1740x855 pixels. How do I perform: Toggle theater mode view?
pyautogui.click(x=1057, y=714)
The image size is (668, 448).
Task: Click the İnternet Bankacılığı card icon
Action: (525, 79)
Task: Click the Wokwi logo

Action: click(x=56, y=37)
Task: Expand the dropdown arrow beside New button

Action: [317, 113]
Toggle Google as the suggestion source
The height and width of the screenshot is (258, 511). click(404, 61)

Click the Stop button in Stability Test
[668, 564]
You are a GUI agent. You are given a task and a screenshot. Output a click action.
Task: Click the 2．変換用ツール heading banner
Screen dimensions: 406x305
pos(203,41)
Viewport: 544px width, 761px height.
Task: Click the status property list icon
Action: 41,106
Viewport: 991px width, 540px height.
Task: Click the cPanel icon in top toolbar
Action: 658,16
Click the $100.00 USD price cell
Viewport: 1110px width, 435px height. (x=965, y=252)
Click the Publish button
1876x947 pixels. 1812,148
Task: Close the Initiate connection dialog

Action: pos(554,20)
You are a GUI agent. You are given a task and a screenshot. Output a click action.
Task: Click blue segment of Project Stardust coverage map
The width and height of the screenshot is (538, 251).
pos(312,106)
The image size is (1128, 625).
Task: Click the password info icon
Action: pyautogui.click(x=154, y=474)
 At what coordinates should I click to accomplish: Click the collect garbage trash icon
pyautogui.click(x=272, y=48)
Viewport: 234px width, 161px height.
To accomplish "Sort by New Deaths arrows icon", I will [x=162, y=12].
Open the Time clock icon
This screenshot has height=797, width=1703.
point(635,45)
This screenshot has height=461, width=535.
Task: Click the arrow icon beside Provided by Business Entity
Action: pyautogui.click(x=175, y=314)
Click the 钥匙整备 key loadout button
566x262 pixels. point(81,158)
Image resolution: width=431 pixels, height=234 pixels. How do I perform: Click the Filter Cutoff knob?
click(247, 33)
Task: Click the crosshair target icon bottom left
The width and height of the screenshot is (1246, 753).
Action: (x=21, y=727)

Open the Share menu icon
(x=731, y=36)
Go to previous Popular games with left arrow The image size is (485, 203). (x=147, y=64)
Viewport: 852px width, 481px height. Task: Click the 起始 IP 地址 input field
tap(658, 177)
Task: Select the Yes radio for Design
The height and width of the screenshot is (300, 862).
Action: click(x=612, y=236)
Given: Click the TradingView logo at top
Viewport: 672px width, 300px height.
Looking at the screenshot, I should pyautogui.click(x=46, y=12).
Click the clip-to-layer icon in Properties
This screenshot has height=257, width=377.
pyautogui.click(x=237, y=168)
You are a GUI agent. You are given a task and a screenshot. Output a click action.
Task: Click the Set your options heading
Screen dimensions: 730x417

_The task_. Rewrite the stretch of records from the line containing "Viewport: 234px width, 161px height." through the line containing "Action: click(x=612, y=236)", replacing "Viewport" with "Window" and changing nothing else. Give only those lines.

_The completed task_.
Window: 234px width, 161px height.
To accomplish "Sort by New Deaths arrows icon", I will [x=162, y=12].
Open the Time clock icon
This screenshot has height=797, width=1703.
point(635,45)
This screenshot has height=461, width=535.
Task: Click the arrow icon beside Provided by Business Entity
Action: pyautogui.click(x=175, y=314)
Click the 钥匙整备 key loadout button
566x262 pixels. point(81,158)
Image resolution: width=431 pixels, height=234 pixels. How do I perform: Click the Filter Cutoff knob?
click(247, 33)
Task: Click the crosshair target icon bottom left
The width and height of the screenshot is (1246, 753).
Action: (x=21, y=727)

Open the Share menu icon
(x=731, y=36)
Go to previous Popular games with left arrow The image size is (485, 203). (x=147, y=64)
Window: 852px width, 481px height. Task: Click the 起始 IP 地址 input field
tap(658, 177)
Task: Select the Yes radio for Design
The height and width of the screenshot is (300, 862).
Action: click(x=612, y=236)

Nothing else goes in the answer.